### Problem to solve
Every line containing the word "give" must be pulled from the records.

### Data listing
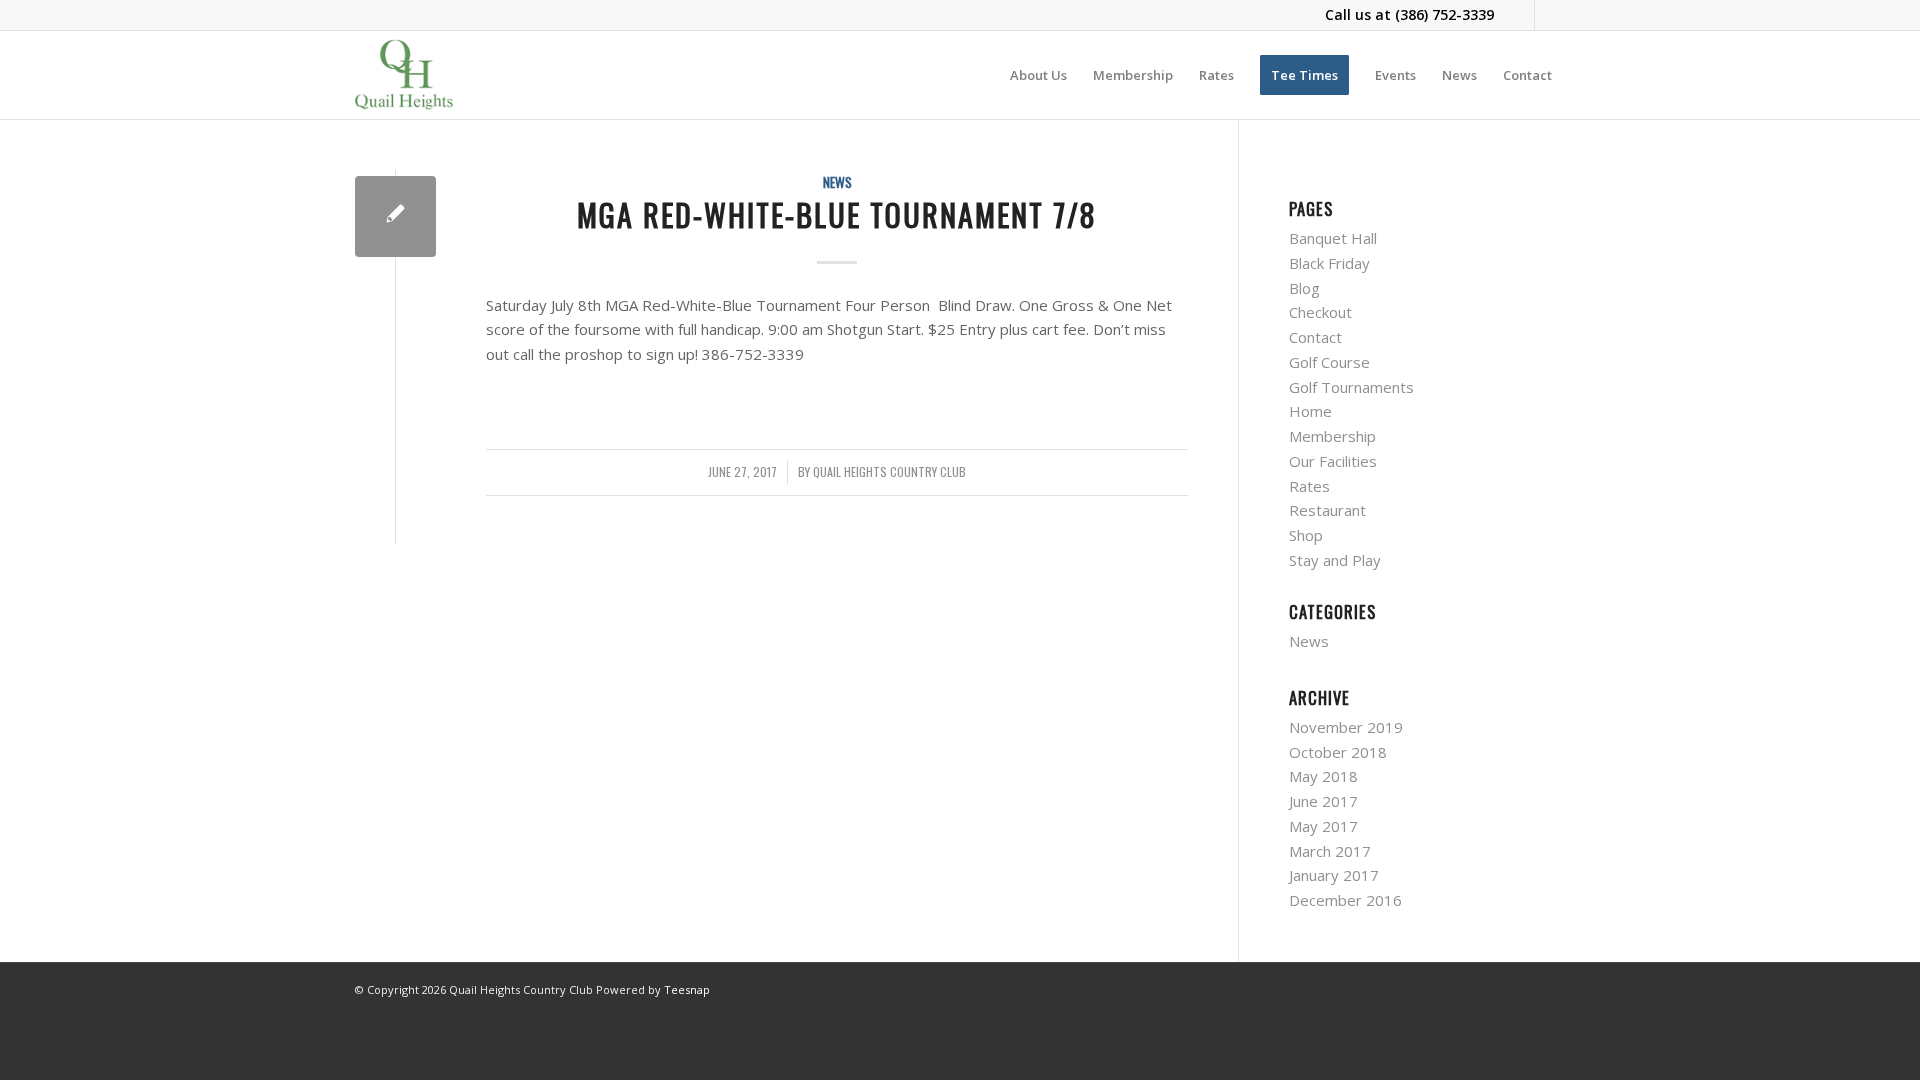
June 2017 (1323, 801)
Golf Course (1329, 362)
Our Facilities (1333, 461)
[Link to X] (1550, 15)
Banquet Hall (1333, 238)
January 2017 (1334, 875)
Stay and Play (1335, 560)
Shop (1306, 535)
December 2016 (1345, 900)
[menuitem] (1038, 75)
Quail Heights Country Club (889, 472)
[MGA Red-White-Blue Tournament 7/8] (395, 216)
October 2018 (1338, 752)
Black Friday (1329, 263)
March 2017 (1330, 851)
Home (1310, 411)
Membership (1332, 436)
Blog (1304, 288)
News (837, 182)
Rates (1309, 486)
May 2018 (1323, 776)
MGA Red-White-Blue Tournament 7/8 (837, 214)
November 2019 (1346, 727)
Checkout (1320, 312)
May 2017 (1323, 826)
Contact (1315, 337)
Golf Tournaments (1351, 387)
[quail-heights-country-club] (404, 75)
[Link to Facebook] (1519, 15)
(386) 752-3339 (1444, 14)
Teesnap (687, 989)
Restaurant (1327, 510)
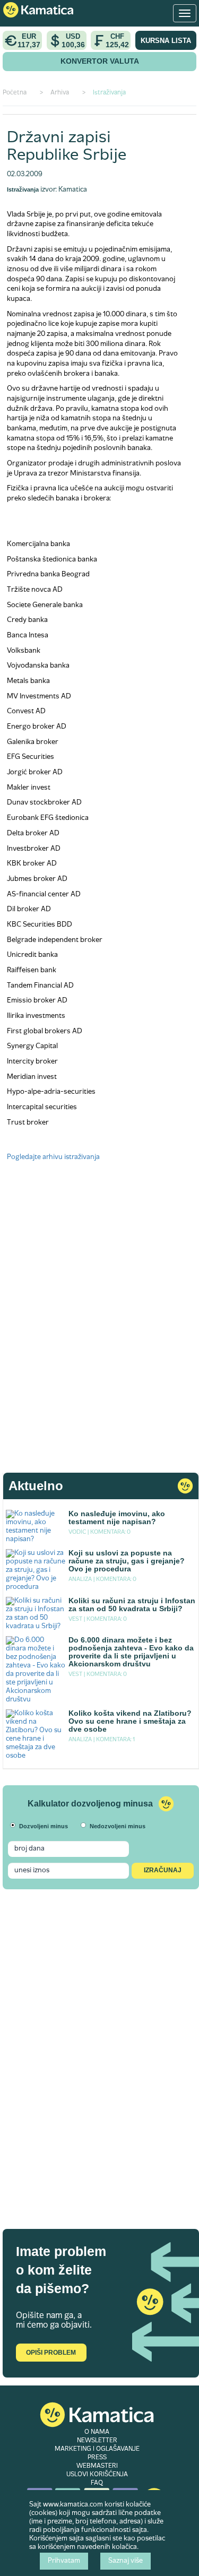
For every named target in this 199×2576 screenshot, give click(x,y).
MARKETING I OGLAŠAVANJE (97, 2449)
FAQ (97, 2483)
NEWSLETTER (97, 2440)
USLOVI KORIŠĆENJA (97, 2474)
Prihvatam (64, 2561)
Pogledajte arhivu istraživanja (53, 1157)
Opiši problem (51, 2352)
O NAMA (96, 2432)
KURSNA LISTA (166, 41)
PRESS (97, 2457)
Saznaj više (125, 2561)
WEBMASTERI (97, 2466)
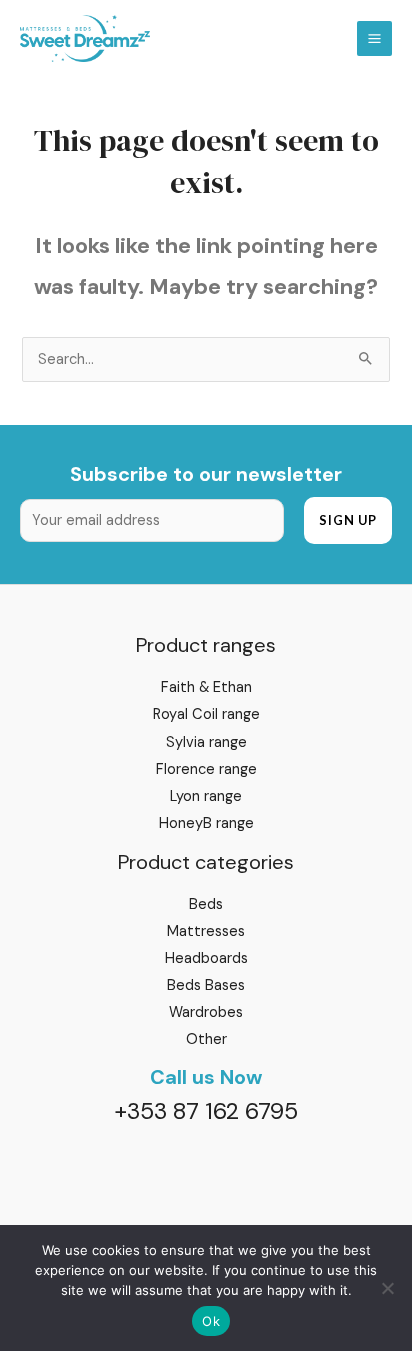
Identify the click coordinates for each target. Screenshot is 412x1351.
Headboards (206, 958)
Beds (206, 904)
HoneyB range (206, 823)
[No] (387, 1288)
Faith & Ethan (206, 687)
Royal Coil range (206, 714)
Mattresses (206, 931)
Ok (211, 1321)
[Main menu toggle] (374, 38)
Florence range (206, 769)
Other (206, 1039)
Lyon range (206, 796)
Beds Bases (206, 985)
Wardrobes (206, 1012)
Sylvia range (206, 742)
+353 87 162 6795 (206, 1111)
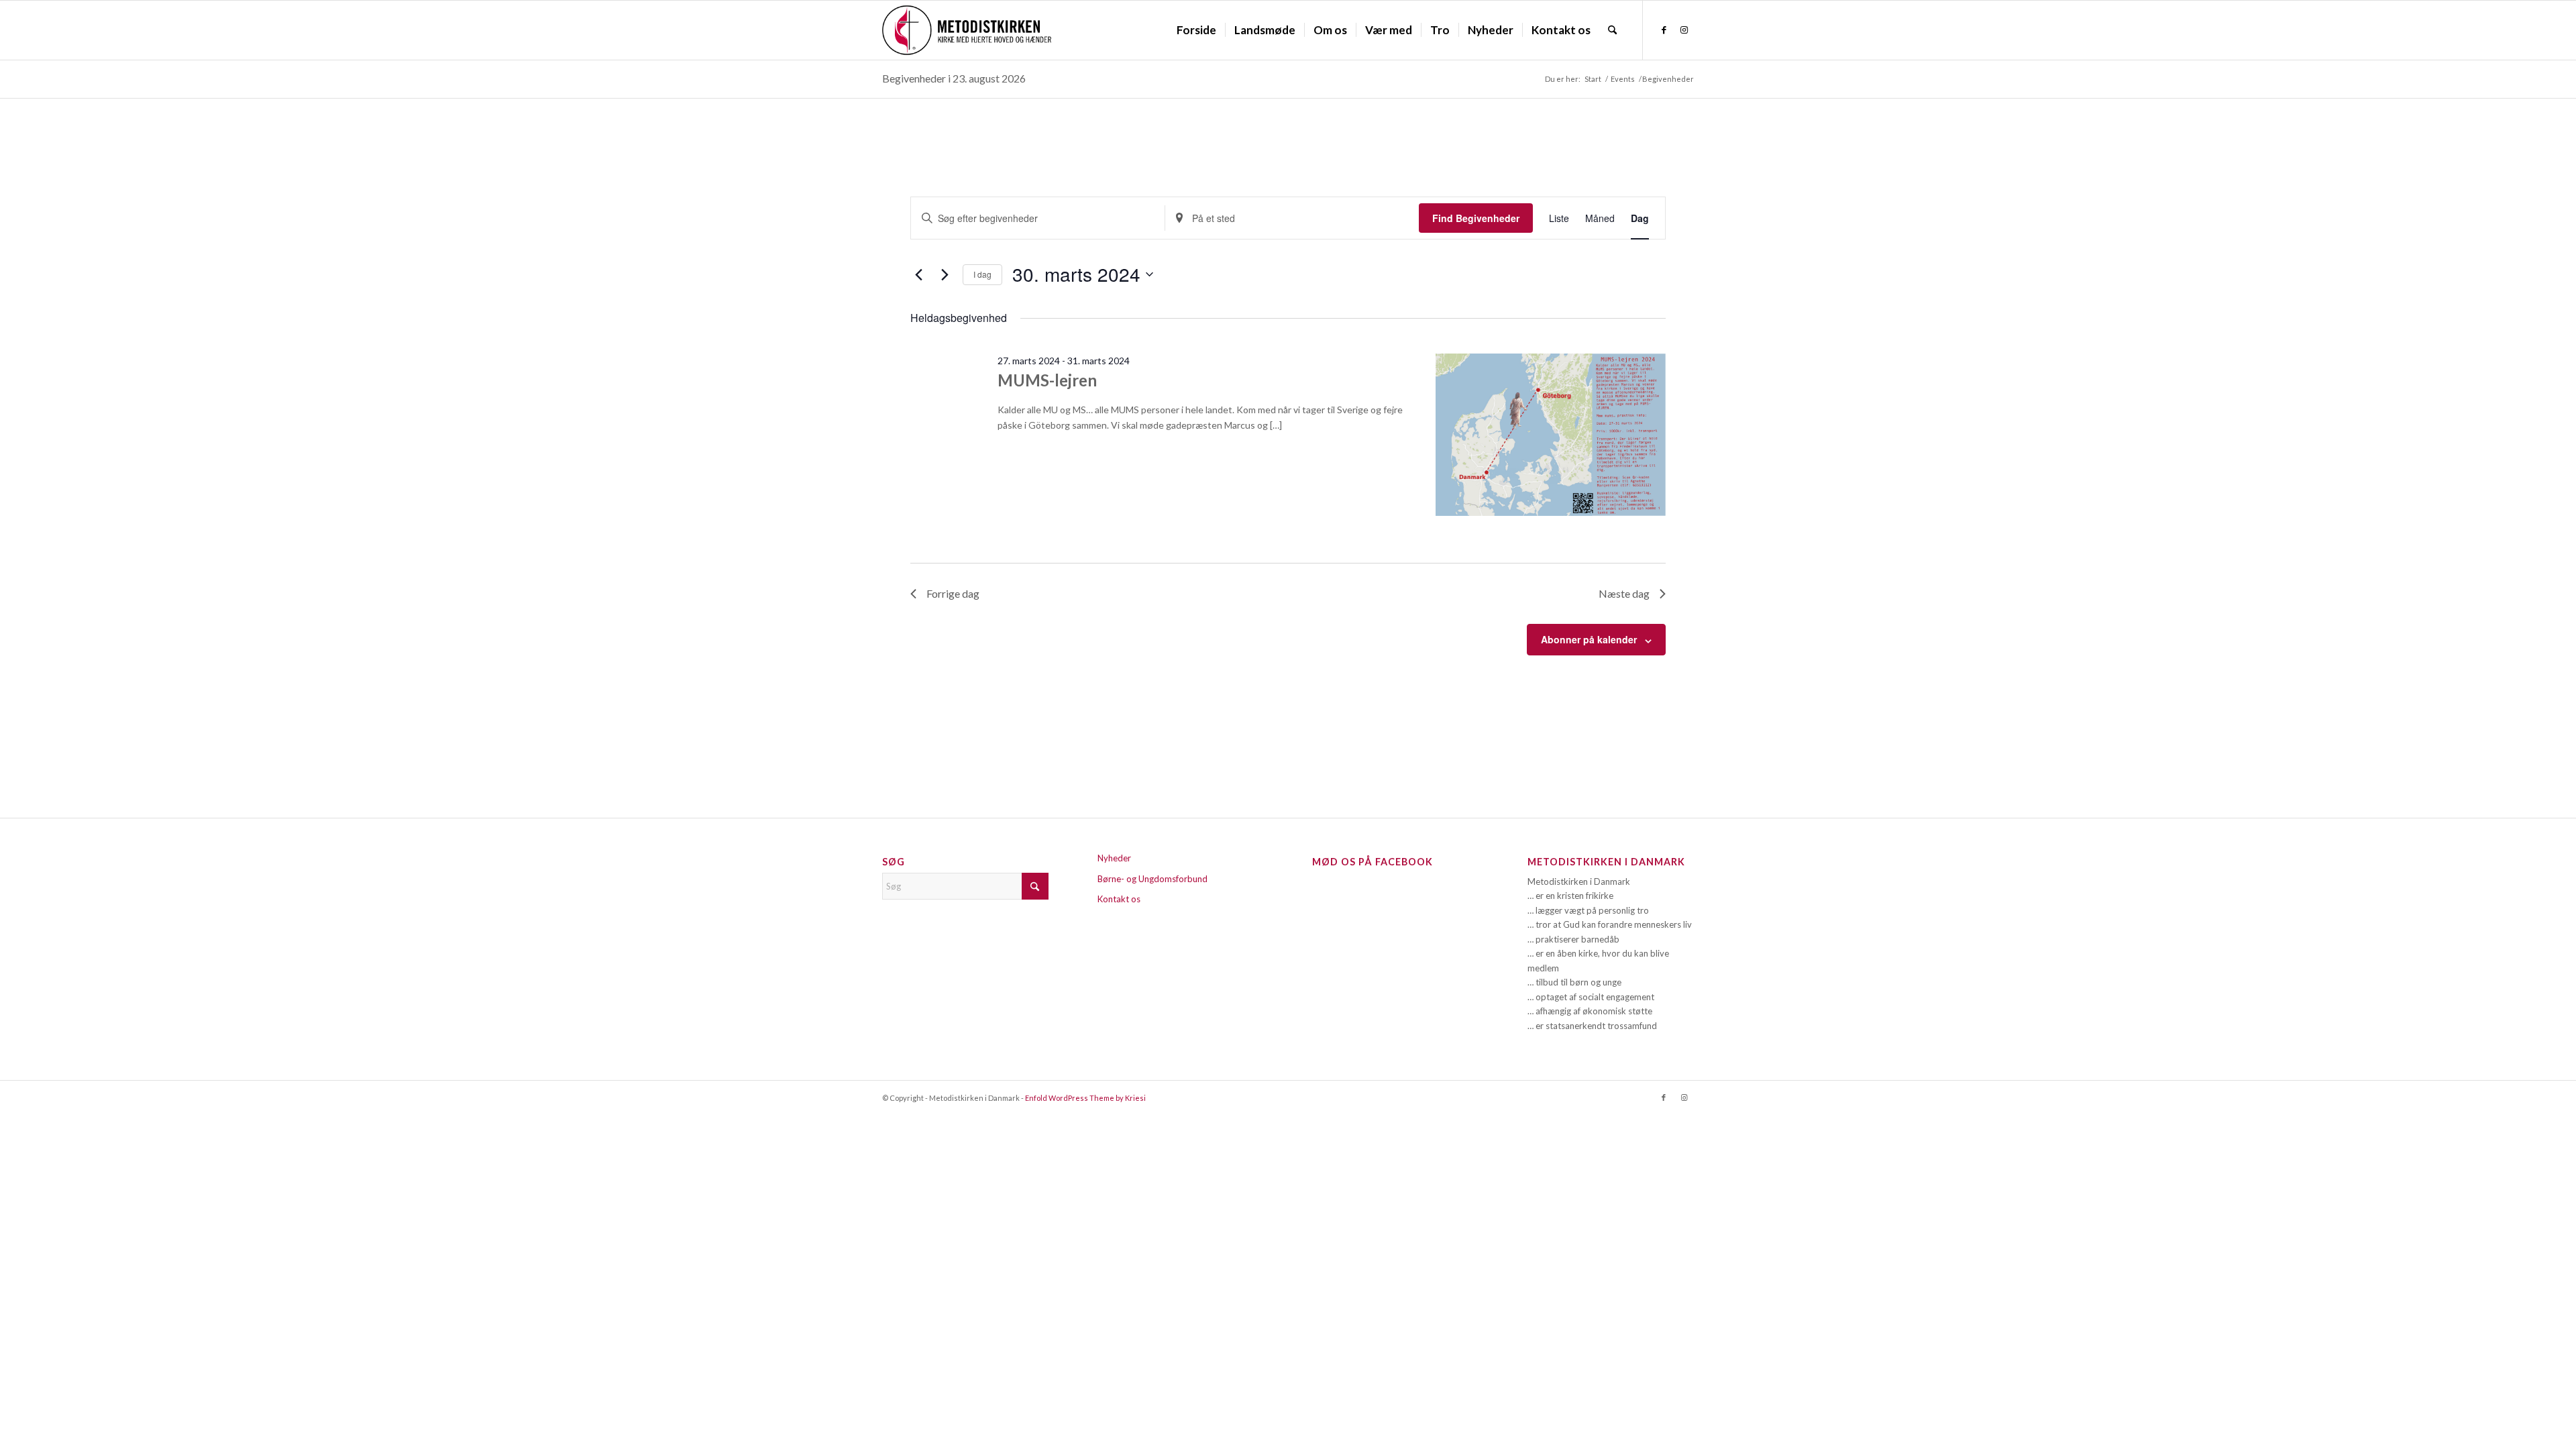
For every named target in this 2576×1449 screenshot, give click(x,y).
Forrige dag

### Output for this task
For every named target in this 199×2576 screenshot, give click(x,y).
For every named target in this 2576×1449 screenshot, give click(x,y).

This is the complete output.